This error in noise estimation tends to affect small spectral
regions of the output, and will result in short duration random
tones in the noise reduced signal. Even though these random noise
tones are often a low-energy signal compared to the total energy in
the speech signal, the random tone noise tends to be very
irritating to listen due to psycho-acoustic effects.
The object of the invention is to provide a method which enables
noise reduction in a speech signal, and which avoids the
above-mentioned drawbacks of the prior art.
SUMMARY OF THE INVENTION
The invention is based on the circumstance that a model-based
representation describing the quasi-stationary part of the speech
signal can be generated on the basis of a third spectrum, which is
generated by spectral subtraction of a first spectrum generated on
the basis of a speech signal and a second spectrum generated as an
estimate of the noise power spectrum. The spectral subtraction
enables the use of model-based representation for speech signals
including noise, and the model-based representation of the
quasi-stationary part of the speech signal enables an improved
noise reduction compared to methods of prior art, as it enables use
of a prior knowledge of speech signals.
This unconventional use of a combination of both traditional and
model-based methods of noise reduction in a speech signal is
advantageous, as it permits smooth manipulation of the speech
signal in order to obtain improved noise reduction without
artefacts.
As the model based representation is generated dynamically, i.e.,
on the fly, movements of the formants in the third spectrum will
not affect the quality of the noise reduction, and the method
according to the invention is therefore advantageous compared to
methods of the prior art.
Preferably, the model-based representation can include parameters
describing one or more formants in the third spectrum. This is
advantageous as the formants, i.e., peaks in the signal spectrum,
which are related to the speech, in a the third spectrum contains
essential features of the speech signal, and as it is possible to
manipulate the formants by using the parameters, and hereby to
manipulate the resulting speech signal.
The parameters preferably reflect the resonance frequency, the
bandwidth, and the gain at the resonance frequency of the formants
in the third spectrum.
In a preferred embodiment, the manipulation can include spectral
gaining, which is based on a structure parameters reflecting
structure in the spectrum. Spectral gaining attenuates relatively
broad fox wants since these cause unwanted artefacts. This method
is based on the fact that man-made speech produces narrow formats
in the absence of noise.
The structure parameter S can be preferably given by S=B*G, where B
is the bandwidth ratio of the formants in the third spectrum, and G
is the gain ratio of the formants in the third spectrum.

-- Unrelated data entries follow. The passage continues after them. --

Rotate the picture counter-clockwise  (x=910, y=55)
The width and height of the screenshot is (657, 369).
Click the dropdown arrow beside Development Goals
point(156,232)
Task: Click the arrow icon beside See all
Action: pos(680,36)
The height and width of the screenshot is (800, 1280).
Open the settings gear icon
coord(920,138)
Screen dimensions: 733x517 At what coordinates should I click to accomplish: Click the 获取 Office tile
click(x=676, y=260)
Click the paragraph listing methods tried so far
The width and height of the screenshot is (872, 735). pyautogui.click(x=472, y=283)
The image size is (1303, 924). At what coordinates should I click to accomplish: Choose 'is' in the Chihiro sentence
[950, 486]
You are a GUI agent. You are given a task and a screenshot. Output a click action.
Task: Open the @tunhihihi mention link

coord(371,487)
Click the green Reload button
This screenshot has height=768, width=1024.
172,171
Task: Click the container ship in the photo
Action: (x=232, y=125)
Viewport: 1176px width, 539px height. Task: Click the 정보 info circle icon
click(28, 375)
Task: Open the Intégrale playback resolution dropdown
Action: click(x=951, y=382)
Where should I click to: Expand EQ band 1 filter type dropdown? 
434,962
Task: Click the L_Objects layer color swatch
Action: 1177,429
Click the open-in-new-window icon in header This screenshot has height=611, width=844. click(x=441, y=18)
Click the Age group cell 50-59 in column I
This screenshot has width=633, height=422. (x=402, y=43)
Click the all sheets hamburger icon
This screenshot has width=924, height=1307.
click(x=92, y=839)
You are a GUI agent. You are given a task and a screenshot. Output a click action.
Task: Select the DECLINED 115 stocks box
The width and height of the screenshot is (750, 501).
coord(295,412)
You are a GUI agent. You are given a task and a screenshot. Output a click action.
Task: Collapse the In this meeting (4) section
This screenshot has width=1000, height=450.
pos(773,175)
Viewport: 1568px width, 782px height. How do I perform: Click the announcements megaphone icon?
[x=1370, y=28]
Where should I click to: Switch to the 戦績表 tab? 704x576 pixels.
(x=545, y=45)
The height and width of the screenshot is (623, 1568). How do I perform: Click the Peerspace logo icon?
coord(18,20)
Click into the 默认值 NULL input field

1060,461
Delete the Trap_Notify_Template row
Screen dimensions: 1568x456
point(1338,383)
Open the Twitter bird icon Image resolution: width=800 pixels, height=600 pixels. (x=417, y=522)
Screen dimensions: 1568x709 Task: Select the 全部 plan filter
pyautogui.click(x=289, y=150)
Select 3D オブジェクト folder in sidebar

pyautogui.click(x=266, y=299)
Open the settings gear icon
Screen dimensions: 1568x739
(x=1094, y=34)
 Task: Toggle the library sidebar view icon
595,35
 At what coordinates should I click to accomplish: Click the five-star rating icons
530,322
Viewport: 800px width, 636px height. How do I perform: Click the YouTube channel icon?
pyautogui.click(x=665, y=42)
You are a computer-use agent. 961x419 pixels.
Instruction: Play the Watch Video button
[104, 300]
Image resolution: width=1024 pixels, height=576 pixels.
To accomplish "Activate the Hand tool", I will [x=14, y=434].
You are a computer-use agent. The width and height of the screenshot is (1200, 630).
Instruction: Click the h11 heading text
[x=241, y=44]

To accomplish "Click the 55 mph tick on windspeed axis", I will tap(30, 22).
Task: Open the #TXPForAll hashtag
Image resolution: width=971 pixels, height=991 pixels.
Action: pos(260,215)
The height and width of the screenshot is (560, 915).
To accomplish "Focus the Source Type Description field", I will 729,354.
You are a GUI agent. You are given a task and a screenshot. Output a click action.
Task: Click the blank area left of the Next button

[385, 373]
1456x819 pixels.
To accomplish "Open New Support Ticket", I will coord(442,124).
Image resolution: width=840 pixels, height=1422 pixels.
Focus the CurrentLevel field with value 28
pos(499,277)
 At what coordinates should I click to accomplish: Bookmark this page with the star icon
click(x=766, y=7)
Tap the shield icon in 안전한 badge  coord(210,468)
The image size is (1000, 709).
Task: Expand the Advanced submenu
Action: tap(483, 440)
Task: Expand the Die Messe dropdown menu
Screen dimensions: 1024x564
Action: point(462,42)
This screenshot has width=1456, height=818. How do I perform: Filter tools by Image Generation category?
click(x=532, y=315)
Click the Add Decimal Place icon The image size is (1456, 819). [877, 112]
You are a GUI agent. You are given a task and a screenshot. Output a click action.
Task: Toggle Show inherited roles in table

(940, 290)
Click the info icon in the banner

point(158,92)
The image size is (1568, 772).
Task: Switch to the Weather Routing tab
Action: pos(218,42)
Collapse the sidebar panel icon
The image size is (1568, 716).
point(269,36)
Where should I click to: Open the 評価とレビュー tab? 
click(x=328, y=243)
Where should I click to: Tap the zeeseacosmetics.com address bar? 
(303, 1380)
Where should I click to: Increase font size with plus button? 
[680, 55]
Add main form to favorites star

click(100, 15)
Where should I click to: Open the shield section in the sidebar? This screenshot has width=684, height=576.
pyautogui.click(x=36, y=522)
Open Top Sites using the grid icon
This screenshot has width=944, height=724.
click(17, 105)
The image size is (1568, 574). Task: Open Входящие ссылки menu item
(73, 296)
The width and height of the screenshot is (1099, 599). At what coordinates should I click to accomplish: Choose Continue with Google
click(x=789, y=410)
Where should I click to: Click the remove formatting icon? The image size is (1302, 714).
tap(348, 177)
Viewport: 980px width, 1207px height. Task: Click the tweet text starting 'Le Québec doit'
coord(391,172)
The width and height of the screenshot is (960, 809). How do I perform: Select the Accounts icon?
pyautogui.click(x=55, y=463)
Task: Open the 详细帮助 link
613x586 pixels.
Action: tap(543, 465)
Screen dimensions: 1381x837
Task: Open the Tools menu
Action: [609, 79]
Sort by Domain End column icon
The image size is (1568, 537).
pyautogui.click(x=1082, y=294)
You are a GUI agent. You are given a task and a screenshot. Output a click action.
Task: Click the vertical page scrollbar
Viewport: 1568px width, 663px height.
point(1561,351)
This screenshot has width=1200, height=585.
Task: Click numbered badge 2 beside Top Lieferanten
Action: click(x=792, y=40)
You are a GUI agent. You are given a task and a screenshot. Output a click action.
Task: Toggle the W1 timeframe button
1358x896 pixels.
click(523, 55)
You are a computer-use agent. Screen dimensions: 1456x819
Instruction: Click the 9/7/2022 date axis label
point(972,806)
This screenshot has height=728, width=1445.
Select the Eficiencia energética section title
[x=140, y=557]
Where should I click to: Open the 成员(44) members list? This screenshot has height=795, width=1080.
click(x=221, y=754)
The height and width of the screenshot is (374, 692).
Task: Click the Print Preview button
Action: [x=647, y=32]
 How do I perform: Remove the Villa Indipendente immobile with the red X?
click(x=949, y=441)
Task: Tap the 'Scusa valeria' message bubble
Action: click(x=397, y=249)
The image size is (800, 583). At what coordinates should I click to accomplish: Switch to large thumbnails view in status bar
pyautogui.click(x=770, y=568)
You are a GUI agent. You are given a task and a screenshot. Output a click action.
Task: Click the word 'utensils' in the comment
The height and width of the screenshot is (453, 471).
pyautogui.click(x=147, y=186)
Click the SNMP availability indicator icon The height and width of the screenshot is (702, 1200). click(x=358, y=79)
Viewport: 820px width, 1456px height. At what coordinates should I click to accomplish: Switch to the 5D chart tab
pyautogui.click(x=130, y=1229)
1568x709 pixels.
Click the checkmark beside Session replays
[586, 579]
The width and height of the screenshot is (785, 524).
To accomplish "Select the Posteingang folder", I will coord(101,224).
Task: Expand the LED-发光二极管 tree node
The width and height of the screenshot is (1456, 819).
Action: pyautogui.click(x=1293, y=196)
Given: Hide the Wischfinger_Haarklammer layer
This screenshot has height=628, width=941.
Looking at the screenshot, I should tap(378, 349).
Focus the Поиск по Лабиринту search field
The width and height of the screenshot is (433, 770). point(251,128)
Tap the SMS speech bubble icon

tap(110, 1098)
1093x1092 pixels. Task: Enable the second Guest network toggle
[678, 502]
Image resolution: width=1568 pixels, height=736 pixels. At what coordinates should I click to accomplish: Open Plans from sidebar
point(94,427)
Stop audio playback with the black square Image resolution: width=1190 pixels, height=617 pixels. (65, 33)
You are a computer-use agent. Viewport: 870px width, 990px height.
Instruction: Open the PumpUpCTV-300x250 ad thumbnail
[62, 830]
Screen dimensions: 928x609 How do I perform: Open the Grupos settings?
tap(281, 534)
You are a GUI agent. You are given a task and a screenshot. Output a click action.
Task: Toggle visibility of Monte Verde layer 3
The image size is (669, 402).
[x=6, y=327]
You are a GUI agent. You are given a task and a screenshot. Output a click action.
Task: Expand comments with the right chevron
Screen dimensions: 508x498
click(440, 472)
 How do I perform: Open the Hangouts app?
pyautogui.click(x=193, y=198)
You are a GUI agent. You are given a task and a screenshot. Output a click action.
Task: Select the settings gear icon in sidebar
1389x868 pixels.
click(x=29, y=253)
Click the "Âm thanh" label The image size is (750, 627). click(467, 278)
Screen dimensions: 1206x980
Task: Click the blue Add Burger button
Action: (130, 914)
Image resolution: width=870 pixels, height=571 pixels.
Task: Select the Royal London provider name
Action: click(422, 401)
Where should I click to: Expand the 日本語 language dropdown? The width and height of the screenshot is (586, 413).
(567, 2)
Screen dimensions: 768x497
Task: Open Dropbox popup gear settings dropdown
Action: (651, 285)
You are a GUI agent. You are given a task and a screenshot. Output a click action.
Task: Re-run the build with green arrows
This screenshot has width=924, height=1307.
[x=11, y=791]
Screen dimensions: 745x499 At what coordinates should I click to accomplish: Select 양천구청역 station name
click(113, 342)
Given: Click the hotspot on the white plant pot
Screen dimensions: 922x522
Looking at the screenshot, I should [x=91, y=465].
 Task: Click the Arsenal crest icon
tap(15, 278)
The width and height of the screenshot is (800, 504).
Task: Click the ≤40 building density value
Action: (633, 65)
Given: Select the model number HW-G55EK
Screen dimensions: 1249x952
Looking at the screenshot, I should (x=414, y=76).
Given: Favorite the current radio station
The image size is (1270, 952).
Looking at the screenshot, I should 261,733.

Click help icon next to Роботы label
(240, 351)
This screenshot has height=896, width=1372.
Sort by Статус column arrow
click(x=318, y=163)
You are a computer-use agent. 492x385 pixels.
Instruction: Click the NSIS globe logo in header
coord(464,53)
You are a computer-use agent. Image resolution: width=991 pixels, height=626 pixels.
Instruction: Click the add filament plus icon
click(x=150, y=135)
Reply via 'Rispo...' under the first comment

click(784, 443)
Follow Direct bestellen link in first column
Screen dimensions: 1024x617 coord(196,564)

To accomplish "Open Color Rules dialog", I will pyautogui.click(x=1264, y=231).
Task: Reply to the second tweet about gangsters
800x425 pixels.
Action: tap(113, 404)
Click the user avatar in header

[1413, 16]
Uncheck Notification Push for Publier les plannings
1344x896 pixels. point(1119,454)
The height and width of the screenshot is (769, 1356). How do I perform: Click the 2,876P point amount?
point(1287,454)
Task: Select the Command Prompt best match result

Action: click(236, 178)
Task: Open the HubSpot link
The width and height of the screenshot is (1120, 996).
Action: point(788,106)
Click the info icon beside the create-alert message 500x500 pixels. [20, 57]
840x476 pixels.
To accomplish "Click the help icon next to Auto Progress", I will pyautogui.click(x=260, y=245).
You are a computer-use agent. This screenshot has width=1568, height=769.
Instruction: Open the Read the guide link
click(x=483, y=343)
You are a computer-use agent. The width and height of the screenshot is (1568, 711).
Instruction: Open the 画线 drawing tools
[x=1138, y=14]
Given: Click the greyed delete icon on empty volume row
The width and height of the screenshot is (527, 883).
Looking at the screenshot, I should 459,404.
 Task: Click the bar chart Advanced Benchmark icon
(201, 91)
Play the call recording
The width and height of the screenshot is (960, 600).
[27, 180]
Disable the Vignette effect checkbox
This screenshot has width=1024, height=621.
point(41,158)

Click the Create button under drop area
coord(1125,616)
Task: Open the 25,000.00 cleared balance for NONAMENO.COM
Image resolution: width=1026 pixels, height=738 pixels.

Noise reduction is preferably performed in said second signal. This
is advantageous as noise will also be present in the second signal,
and a noise reduction in this signal will therefore result in a
noise reduction in the resulting signal.
The second signal can correspond to the speech signal. This is
advantageous in some cases, e.g., when the signal/noise ratio
approximately equals 0 dB.
The second signal can represent the residual signal, i.e., the
non-stationary part of the speech signal such as information
reflecting the articulation. This is advantageous in some cases,
e.g., when the signal/noise ratio approximately equals 6 dB.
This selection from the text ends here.